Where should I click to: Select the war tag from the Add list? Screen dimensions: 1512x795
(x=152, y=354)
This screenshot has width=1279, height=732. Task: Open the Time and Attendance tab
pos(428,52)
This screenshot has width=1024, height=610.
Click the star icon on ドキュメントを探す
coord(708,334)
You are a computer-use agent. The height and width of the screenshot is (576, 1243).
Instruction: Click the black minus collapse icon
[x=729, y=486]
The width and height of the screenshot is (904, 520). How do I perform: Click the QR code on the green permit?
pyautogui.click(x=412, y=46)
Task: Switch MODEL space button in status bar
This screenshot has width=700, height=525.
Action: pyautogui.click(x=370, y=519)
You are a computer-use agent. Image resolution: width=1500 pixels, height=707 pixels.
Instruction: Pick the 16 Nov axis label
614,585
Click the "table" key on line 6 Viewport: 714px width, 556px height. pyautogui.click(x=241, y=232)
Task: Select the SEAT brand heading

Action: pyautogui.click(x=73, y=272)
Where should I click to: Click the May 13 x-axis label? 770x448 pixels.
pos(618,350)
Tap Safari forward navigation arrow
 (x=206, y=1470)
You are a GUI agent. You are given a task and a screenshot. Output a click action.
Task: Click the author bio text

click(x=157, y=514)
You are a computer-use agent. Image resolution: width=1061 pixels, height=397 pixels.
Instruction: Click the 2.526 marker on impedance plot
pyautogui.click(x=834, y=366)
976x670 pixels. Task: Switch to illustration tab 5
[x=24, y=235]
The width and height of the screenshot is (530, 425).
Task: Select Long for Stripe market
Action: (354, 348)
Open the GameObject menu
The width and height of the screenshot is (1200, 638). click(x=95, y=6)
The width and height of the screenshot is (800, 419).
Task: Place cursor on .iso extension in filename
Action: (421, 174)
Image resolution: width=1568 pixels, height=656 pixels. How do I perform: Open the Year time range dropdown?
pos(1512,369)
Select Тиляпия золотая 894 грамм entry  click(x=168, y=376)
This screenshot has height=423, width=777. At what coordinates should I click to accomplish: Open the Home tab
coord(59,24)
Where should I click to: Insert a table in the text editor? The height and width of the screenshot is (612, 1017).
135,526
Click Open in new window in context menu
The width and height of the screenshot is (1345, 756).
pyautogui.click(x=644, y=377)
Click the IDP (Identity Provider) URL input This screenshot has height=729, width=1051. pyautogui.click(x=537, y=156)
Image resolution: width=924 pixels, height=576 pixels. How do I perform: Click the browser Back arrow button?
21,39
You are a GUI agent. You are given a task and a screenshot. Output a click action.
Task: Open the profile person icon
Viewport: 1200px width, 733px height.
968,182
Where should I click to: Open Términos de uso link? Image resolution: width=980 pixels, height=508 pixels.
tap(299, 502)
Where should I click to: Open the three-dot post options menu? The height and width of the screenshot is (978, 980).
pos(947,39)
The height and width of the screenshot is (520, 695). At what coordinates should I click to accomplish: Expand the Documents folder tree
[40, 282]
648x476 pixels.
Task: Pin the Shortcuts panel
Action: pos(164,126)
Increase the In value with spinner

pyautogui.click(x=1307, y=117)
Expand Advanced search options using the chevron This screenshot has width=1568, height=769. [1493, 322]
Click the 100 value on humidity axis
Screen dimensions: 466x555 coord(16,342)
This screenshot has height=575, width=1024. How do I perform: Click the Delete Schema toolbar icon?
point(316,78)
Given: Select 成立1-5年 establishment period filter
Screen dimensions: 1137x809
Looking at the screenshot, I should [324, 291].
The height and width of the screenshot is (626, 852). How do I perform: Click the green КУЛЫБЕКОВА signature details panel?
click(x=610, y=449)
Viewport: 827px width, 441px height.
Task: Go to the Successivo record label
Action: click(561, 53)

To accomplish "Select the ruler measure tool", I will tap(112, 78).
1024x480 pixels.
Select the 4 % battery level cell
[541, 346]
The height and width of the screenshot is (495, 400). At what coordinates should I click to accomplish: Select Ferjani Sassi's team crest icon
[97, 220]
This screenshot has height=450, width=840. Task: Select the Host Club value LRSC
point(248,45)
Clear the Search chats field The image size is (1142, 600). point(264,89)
---
TASK DIRECTIONS
Search the records for the word "computer", then list every line that has it.

EXPECTED OUTPUT
You are a computer-use agent. The height and width of the screenshot is (576, 1243).
You are a computer-use agent. Image resolution: width=1500 pixels, height=707 pixels.
You are a computer-use agent. Image resolution: width=1061 pixels, height=397 pixels.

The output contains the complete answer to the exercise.